_GIVEN ENTRIES_.
......
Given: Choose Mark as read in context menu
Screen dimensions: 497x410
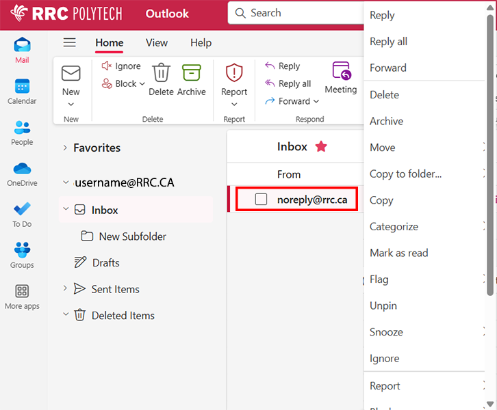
......
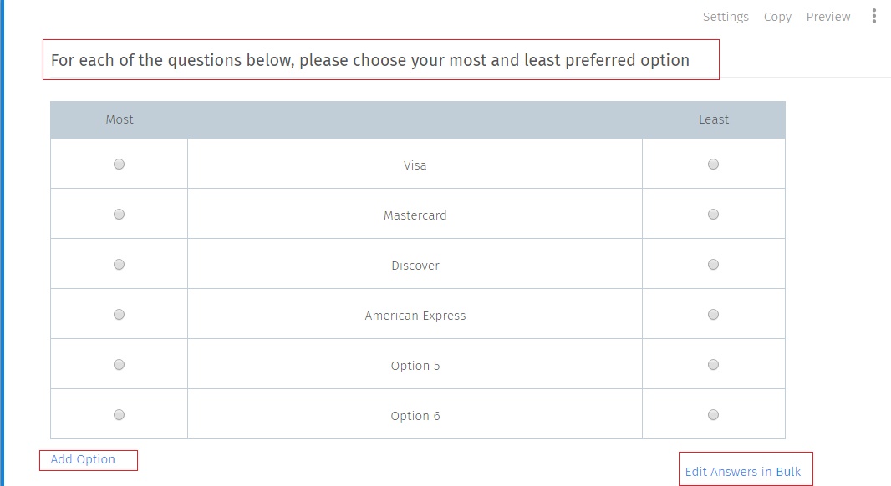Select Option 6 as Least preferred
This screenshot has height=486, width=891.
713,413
......
_WHAT YOU SHOULD DO_.
Look above for the line with "Given: Choose Mark as read in context menu" and the line with "Screen dimensions: 497x410"; transcribe both and all lines in between, exactly, and nothing else.

_ANSWER_.
Given: Choose Mark as read in context menu
Screen dimensions: 497x410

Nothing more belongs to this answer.